__Gestellte Aufgabe A__
Übertrage den Satz „Wiederholt kam es daher zu Fehlern.“ aus dem Text über Chaos Engineering ins Englische.

__Vorliegender Text__
::::::::::

Die Idee von Chaos Engineering

Gastbeitrag von | 31.07.2023

Unter den verschiedenen agilen Frameworks gehört das Chaos Engineering zu den weniger bekannten, was vermutlich auch so bleiben dürfte. Es gibt keine bekannten Gründer-Figuren wie im Fall von Scrum, keine dahinterstehende kommerzielle Organisation wie im Fall von SAFe und (ein wesentlicher Punkt) keine Zertifikate, durch die der agil-industrielle Komplex1 zu seiner Verbreitung beitragen würde. Dafür hat Chaos Engineering etwas ganz anderes: praktische Relevanz.

Die Logik von Chaos Engineering

Entwickelt wurde der Ansatz ca. 2010 bei Netflix2, dem amerikanischen Video-Streamingdienst. Den Entwicklern dort wurde über die Zeit schmerzhaft klar, dass sie auf ihren Test-Umgebungen weder das Systemverhalten noch das Anwenderverhalten genauso simulieren konnten, wie es in der unberechenbaren Realität auftrat. Wiederholt kam es daher zu Fehlern. Ihre Lösung: die Verlagerung eines Großteils der Qualitätssicherung in den Live-Betrieb.

Die dahinterstehende Logik: wenn Störungen der Live-Umgebungen schon nicht zu vermeiden sind, dann sollten sie zumindest schnell entdeckt werden können und sofort behebbar sein. Und wenn möglich, sollten Fehler während der Arbeitszeit auftreten, wenn jemand da ist, der sie schnell beheben kann und nicht irgendwann in der Nacht. Um das zu erreichen, sollten die Systeme tagsüber ständigen Stresstests ausgesetzt werden, um diese Fehler so auslösen und beheben zu können.

::::::::::

__Quelleinträge__
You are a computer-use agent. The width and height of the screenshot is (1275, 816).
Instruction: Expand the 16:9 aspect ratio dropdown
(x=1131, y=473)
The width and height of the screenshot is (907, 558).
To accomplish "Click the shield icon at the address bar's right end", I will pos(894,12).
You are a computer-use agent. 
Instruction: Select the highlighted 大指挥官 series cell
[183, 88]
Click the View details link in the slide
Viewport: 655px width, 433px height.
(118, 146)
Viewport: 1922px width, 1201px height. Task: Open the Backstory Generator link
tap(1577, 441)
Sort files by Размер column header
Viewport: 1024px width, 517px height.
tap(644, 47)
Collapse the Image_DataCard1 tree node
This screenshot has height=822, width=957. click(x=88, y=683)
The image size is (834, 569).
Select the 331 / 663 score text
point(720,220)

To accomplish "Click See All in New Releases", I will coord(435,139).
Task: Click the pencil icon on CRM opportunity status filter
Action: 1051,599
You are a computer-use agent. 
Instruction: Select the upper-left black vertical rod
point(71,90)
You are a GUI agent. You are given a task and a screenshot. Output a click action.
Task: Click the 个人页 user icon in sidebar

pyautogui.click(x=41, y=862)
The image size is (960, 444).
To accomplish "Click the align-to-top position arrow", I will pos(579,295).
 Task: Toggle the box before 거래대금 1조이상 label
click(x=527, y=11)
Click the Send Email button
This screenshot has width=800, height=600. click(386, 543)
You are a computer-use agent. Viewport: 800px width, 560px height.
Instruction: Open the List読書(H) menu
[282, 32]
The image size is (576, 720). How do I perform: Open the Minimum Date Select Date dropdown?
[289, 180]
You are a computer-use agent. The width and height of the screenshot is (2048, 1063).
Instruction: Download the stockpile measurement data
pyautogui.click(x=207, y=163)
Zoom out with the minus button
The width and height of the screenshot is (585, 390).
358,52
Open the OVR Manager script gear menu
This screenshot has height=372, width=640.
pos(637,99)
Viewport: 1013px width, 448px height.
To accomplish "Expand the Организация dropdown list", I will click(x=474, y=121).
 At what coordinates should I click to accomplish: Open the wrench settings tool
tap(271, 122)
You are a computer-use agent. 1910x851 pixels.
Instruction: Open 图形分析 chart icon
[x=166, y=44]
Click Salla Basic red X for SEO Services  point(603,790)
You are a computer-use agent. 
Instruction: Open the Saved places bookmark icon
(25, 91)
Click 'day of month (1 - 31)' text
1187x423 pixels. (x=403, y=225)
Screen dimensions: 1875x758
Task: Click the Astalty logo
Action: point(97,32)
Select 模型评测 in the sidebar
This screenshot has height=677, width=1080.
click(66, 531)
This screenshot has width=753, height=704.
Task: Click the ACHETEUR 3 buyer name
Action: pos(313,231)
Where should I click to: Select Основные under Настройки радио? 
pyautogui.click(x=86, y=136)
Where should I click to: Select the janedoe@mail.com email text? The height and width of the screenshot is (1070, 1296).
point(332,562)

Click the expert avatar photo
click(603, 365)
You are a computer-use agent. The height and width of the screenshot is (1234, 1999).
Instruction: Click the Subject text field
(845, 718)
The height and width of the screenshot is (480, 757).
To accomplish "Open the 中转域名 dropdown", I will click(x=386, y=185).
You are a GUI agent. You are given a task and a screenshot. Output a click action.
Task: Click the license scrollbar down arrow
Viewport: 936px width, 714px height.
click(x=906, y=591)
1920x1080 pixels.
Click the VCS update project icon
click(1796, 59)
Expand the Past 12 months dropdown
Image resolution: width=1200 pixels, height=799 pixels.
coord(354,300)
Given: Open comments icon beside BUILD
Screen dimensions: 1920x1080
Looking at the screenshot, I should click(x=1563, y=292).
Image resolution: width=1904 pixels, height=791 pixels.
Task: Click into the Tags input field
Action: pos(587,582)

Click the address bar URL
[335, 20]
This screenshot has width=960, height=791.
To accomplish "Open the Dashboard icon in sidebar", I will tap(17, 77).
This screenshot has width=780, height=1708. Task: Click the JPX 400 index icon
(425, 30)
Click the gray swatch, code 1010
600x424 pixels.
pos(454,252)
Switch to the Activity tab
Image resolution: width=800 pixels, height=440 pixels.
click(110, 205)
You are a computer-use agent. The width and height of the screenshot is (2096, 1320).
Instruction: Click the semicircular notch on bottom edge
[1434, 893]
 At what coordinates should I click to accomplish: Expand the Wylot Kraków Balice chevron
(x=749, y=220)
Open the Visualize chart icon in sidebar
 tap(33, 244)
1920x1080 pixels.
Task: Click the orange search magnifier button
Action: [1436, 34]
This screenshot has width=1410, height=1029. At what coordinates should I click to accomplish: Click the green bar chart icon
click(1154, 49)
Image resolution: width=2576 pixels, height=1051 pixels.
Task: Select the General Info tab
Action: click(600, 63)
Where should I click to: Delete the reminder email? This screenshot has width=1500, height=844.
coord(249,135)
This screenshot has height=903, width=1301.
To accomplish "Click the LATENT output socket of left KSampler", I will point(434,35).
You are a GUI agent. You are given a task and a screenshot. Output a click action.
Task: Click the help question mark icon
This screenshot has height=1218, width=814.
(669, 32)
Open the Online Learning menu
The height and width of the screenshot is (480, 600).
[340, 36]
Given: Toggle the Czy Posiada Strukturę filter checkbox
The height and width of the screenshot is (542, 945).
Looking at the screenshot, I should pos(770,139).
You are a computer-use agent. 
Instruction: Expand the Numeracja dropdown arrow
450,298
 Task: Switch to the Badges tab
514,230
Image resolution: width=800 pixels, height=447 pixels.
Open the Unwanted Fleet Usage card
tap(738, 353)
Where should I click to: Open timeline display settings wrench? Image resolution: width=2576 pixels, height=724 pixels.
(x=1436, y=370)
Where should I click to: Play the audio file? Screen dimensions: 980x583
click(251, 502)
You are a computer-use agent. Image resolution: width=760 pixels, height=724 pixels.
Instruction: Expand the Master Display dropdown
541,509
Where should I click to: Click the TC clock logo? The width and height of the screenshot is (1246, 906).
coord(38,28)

::::::::::

__Gestellte Aufgabe B__
Gib den Abschnitt der Einträge vom Anfang bis einschließlich der Zeile mit "tap(271, 122)" als nummerierte Liste wieder und lass dabei Leerzeilen weg.

__Richtige Antwort A__
As a result, errors occurred repeatedly.

__Richtige Antwort B__
1. You are a computer-use agent. The width and height of the screenshot is (1275, 816).
2. Instruction: Expand the 16:9 aspect ratio dropdown
3. (x=1131, y=473)
4. The width and height of the screenshot is (907, 558).
5. To accomplish "Click the shield icon at the address bar's right end", I will pos(894,12).
6. You are a computer-use agent. 
7. Instruction: Select the highlighted 大指挥官 series cell
8. [183, 88]
9. Click the View details link in the slide
10. Viewport: 655px width, 433px height.
11. (118, 146)
12. Viewport: 1922px width, 1201px height. Task: Open the Backstory Generator link
13. tap(1577, 441)
14. Sort files by Размер column header
15. Viewport: 1024px width, 517px height.
16. tap(644, 47)
17. Collapse the Image_DataCard1 tree node
18. This screenshot has height=822, width=957. click(x=88, y=683)
19. The image size is (834, 569).
20. Select the 331 / 663 score text
21. point(720,220)
22. To accomplish "Click See All in New Releases", I will coord(435,139).
23. Task: Click the pencil icon on CRM opportunity status filter
24. Action: 1051,599
25. You are a computer-use agent. 
26. Instruction: Select the upper-left black vertical rod
27. point(71,90)
28. You are a GUI agent. You are given a task and a screenshot. Output a click action.
29. Task: Click the 个人页 user icon in sidebar
30. pyautogui.click(x=41, y=862)
31. The image size is (960, 444).
32. To accomplish "Click the align-to-top position arrow", I will pos(579,295).
33.  Task: Toggle the box before 거래대금 1조이상 label
34. click(x=527, y=11)
35. Click the Send Email button
36. This screenshot has width=800, height=600. click(386, 543)
37. You are a computer-use agent. Viewport: 800px width, 560px height.
38. Instruction: Open the List読書(H) menu
39. [282, 32]
40. The image size is (576, 720). How do I perform: Open the Minimum Date Select Date dropdown?
41. [289, 180]
42. You are a computer-use agent. The width and height of the screenshot is (2048, 1063).
43. Instruction: Download the stockpile measurement data
44. pyautogui.click(x=207, y=163)
45. Zoom out with the minus button
46. The width and height of the screenshot is (585, 390).
47. 358,52
48. Open the OVR Manager script gear menu
49. This screenshot has height=372, width=640.
50. pos(637,99)
51. Viewport: 1013px width, 448px height.
52. To accomplish "Expand the Организация dropdown list", I will click(x=474, y=121).
53.  At what coordinates should I click to accomplish: Open the wrench settings tool
54. tap(271, 122)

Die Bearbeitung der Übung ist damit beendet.